REST APIs are also commonly called RESTful APIs.

The history of REST APIs

The REST API is not quite as old as the web, being first defined in 2000 by Dr. Roy Fielding in his doctoral dissertation. Before that time, the web didn't have standards for designing or using APIs, though there were any number of APIs (such as SOAP) in use.

In simple terms, Fielding defined REST design principles to allow two servers to communicate and exchange data. An essential element of this was that the servers could be anywhere, but if they could talk to each other via HTTP, REST would work.
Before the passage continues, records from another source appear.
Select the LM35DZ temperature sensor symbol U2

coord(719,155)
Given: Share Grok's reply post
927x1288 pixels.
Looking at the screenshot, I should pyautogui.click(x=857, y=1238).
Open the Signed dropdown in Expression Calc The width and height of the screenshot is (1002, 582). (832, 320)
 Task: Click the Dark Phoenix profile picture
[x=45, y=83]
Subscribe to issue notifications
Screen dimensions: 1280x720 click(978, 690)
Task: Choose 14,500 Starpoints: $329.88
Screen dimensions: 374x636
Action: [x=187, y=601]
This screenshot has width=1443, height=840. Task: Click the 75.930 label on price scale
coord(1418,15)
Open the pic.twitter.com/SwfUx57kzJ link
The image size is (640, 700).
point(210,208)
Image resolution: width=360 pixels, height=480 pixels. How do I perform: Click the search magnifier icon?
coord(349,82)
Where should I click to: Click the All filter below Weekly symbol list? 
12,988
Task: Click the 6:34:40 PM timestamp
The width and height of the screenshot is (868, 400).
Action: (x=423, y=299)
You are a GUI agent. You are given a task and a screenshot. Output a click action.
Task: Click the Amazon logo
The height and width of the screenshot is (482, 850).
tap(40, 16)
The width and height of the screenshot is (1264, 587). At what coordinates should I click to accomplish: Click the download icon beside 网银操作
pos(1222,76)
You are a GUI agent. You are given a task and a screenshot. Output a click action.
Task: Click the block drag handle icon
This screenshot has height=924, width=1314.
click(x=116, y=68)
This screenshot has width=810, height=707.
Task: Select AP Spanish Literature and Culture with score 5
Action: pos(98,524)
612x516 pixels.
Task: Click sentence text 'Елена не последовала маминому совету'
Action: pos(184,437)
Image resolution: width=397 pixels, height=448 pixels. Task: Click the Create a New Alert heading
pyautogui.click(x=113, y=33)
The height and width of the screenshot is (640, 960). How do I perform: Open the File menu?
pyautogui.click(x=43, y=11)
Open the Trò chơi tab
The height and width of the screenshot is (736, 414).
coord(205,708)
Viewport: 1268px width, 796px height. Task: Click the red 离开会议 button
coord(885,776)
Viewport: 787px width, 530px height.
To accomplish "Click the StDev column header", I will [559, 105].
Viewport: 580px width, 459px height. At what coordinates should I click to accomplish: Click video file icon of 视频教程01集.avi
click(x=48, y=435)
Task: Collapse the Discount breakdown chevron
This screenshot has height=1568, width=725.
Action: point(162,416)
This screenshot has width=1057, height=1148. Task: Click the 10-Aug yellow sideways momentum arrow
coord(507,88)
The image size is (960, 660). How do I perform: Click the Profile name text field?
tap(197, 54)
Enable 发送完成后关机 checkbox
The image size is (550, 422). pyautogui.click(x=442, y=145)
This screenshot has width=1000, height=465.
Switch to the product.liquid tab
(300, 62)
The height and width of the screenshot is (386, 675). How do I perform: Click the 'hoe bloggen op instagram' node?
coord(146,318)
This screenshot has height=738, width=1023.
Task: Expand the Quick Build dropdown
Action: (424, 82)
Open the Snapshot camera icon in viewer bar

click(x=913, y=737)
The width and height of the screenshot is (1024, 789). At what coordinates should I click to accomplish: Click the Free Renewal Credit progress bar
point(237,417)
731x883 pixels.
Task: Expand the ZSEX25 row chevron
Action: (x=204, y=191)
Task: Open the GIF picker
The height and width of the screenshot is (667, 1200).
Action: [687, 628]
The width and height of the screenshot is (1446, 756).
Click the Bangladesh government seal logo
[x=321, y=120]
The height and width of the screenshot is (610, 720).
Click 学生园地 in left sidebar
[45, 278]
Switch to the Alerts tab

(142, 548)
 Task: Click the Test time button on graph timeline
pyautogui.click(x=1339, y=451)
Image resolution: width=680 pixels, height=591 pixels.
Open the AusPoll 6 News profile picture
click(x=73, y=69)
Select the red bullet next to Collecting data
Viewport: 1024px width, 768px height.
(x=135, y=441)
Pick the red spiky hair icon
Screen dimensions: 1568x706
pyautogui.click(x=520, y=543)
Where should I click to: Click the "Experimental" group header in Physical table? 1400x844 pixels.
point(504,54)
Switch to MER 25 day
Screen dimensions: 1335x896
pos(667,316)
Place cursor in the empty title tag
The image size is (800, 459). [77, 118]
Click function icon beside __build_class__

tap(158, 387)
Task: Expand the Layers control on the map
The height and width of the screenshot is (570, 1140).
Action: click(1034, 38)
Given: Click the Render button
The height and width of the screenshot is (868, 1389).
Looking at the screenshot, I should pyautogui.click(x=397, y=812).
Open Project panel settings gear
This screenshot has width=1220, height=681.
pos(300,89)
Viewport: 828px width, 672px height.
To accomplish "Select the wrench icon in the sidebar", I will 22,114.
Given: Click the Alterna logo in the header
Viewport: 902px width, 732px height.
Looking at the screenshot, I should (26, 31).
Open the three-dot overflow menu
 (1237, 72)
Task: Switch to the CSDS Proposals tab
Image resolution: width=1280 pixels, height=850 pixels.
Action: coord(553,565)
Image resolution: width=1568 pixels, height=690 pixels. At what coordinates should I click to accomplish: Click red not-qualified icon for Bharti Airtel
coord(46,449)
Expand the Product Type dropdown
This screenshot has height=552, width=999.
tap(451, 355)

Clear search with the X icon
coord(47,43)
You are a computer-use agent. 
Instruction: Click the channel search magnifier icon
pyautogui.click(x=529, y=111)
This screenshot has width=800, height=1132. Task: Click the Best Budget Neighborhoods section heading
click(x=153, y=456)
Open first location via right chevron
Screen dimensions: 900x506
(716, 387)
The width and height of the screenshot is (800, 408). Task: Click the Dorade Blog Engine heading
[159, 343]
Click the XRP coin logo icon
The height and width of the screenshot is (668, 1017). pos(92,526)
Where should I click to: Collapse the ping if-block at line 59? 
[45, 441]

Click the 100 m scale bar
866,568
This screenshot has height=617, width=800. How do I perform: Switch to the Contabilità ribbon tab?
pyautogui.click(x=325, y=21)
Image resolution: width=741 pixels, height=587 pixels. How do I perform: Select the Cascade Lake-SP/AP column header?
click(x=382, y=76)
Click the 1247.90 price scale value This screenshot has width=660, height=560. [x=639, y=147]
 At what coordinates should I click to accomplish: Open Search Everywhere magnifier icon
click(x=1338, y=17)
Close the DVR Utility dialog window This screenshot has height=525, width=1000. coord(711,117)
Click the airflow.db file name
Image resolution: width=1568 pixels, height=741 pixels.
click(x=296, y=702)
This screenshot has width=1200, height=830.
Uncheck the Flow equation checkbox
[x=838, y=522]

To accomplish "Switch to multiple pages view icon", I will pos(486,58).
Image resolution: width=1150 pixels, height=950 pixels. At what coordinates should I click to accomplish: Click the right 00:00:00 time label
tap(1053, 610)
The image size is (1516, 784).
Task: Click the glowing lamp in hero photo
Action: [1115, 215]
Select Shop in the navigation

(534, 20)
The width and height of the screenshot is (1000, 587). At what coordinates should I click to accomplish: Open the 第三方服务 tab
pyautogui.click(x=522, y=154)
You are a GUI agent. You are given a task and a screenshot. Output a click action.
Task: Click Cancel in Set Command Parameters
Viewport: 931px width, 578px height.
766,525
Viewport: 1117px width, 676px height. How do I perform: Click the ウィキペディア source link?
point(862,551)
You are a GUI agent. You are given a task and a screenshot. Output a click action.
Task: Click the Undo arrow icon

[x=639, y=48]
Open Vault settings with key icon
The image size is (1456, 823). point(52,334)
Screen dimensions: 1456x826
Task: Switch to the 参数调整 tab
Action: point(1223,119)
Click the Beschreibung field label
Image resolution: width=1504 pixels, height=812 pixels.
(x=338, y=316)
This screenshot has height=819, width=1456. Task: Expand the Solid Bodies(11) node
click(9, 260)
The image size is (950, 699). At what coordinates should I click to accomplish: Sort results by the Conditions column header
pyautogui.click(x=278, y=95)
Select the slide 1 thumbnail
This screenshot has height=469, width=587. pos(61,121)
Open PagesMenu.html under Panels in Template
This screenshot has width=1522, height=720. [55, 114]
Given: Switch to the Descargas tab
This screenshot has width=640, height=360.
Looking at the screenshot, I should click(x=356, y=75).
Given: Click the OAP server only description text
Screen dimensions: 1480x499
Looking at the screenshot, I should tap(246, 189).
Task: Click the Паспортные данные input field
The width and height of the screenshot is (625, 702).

It only took a few years from the dissertation's publication for REST APIs to become essential to doing business on the web. And even though newer API design patterns are available today, REST continues to be the default for building SaaS APIs.

How REST APIs work and what they are used for

REST APIs use HTTP, the standard transfer protocol for the web, to enable data import and export between apps/systems. They use HTTP verbs (GET, POST, PUT/PATCH, and DELETE) to do this. These verbs support all standard CRUD (create, read, update, and delete) data operations.

REST APIs require authentication (auth). This can be done using basic auth (not recommended), an API key passed in as an HTTP header (common), or OAuth 2.0 (best option).

Let's say that the REST API is available at https://sampleapi.com/. Here's a sample of how we can interact with the API using HTTP verbs:

  • To get a list of customers from this API, you use GET with https://sampleapi.com/customers.
  • To create a new customer via the API, you use POST with https://sampleapi.com/customers.
  • You can also get the details of a customer record using GET with https://sampleapi.com/customers/{customer-id}.
  • To update a customer record, you use POST (or PUT/PATCH) with https://sampleapi.com/customers/{customer-id}.
  • Finally, to delete a customer record, you use DELETE with https://sampleapi.com/customers/{customer-id} .

Here is what it takes to interact with our sample API to create a new customer record using JSON.

POST <https://sampleapi.com/customers> HTTP/2.0
User-Agent: slainte
Host: localhost:1234
Content-Type: application/json


Why SaaS teams and products use REST APIs

Did we mention that REST APIs use the HTTP protocol for data transfer? Yes, the same protocol that drives access to the billions of web pages people view daily. As a result, many developers find REST APIs attractive because they are already familiar with HTTP.

And it's easy to work with a REST API. Devs can use curl, Postman, or any number of HTTP clients to set up requests with a REST API in a few seconds.

Adding to the overall ease of use, many REST APIs follow OpenAPI standards – making it straightforward for developers to work with an API without first studying extensive technical documentation.

What are REST API design principles?

REST APIs can be built with just about any programming language, but they must follow these design principles:

  • Uniform interface. Invoking a given URI (uniform resource indicator) must result in a consistent action. For example, using POST with https://sampleapi.com/accounts should always create a new account record.
  • Client-server decoupling. The client app doesn't need to know anything about the server app other than the URI of the resource. The server app, for its part, sends the client app the requested data. The client doesn't care if the server is running PHP, python, .NET, or whatever.
  • Statelessness. Every request must include all necessary instructions for processing it. Nothing with reference to the client state is stored on the server. This means that each HTTP request is completely self-contained and does not depend on the server to remember anything about this session or prior sessions.
  • Caching. As feasible, both the client app and the server app should cache data to improve performance and scalability. Caching is the ability to store copies of data at different places along the request-response path.
  • Layered architecture. Neither the client app nor the server app should be able to tell if it is communicating directly with the other app or some intermediate system or layer.
  • Code runs on-demand. REST APIs are designed for data transfer, not executable code. But under certain conditions, they can transfer code, but it should only run on-demand.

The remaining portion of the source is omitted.